>> begin Text
To do so, RTP has to be able to measure the
connection's Round-Trip Time, based on the timing
between data packets and the corresponding acknowledgments.
- RTP should be able to demultiplex received packets to
up to 256 different ``service points'' (think of them
as ports) at the receiving node.
Note: an important design decision
is whether RTP will use sequence numbers based on bytes or packets.
Packet-based sequence numbers are simpler,
but they require fixed-length packets.
The application
At the highest layer, your project
will implement a simple file transfer application.
This application, called Non-blocking File Downloads (NFD)
will be running at each node of the emulated network topology.
NFD will provide the user with a command-line interface.
This interface should be non-blocking, in the sense that each command
should return before the corresponding operation (e.g., a file
transfer) is actually completed.
Note that the non-blocking nature of the application is of
major importance for your implementation. It means, besides
other things, that your implementation will have to be
multi-threaded, with one thread for each ongoing transfer.
The NFD interface will support establishment of connections
to remote nodes, transfers of files, control of the window size
for each connection,
and a few other ``network monitoring and management'' operations.
Specifically, the following list gives the operations
that the command-line interface should support. Notice
that all commands and their arguments should be case-insensitive,
and that arbitrary blank spaces/lines are allowed.
- start_service(P): this command establishes a
service point at the local node, say X. The command returns
a Service ID (SID) S, that is unique for each service point
of node X.
Other nodes can connect to S, and download files from that
service point. The argument P is the maximum number of
open connections that S can accept; requests for more
than P connections are rejected.
Examples of resulting messages:
"Success: SID=123, MaxCons=3"
"Failure: MaxCons=0 bad argument"
- stop_service(S): this command terminates the
service point with SID S at the local node. Any open
connections at that SID are aborted.
Examples of resulting messages:
"Success: SID=123 is terminated"
"Failure: SID=123 does not exist"
- connect(Y, S, W): this command establishes a
connection from the local node, say X, to the service
point with SID S of the remote node Y. The window for
the connection should be W (a multiple of 1000 bytes).
The command returns a Connection ID (CID) C,
that is unique for each open connection at service point S.
Examples of resulting messages:
"Success: DestNode=2, SID=123, CID=3, Win=15000B"
"Failure: DestNode=2 does not exist or unreachable"
"Failure: SID=123 does not exist"
"Failure: SID=123 rejected connection request"
"Failure: Win=260 bad argument"
- close(C): this command closes the
connection with CID C.
Examples of resulting messages:
"Success: CID=3 is closed"
"Failure: CID=3 is not open"
>> end Text
### [Requirements]
1/ Reproduce every one of the records below line for line, without any alteration.
2/ Pick up the project specification immediately after its final line and continue it in the same format and style.
>> begin Record list
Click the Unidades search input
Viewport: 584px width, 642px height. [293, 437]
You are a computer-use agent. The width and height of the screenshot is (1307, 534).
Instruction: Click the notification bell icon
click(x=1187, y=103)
>> end Record list
### [Answers to each task]
1/
Click the Unidades search input
Viewport: 584px width, 642px height. [293, 437]
You are a computer-use agent. The width and height of the screenshot is (1307, 534).
Instruction: Click the notification bell icon
click(x=1187, y=103)

2/
"Failure: CID=3 cannot be closed"
- download(C, F): this command downloads
a file with name F through the connection with CID C.
The transfer is possible only if that connection is
not currently busy with another download operation.
The file F should be present at the current working
directory of the process running at the remote end
of the connection.
After the transfer is completed, a message should
report the duration, average throughput, and
Round-Trip Time (RTT) of the transfer.
The same connection can be used for multiple download operations.
Examples of resulting messages:
"Success: File=foo has been downloaded (duration=3sec, throughput=160KBps, RTT=100msec)"
"Failure: File=foo does not exist"
"Failure: CID=3 does not exist"
"Failure: CID=3 is busy with other transfer"
"Failure: CID=3 is broken"
- set_garbler(L, C, D): this command controls the
garbler characteristics at the local network node.
- L: packet loss fraction (between 0 and 100)
- C: packet corruption fraction (between 0 and 100)
- D: packet duplication fraction (between 0 and 100)
All arguments of this command are in integer format.
Examples of resulting messages:
"Success: Loss=1%, Corruption=1%, Duplication=2%"
"Failure: Loss=120% bad argument"
NOTE: We will provide you with the code for this command.
- route_table: this command prints the local
routing table, i.e., for each network node, show the corresponding
next-hop and the cost of the route in terms of number of hops.
- traceroute(N): this command prints the route,
as a sequence of nodes, from the local node to node N.
Note that the implementation of this command requires
using the TTL DNP header field,
and the functionality of DNCP.
Examples of resulting messages:
"Success: route to node-1: 2,4,6,1
"Failure: node-1 does not exist"
"Failure: node-1 is unreachable"
- link_down(N): this command disables the link
from the local node to node N.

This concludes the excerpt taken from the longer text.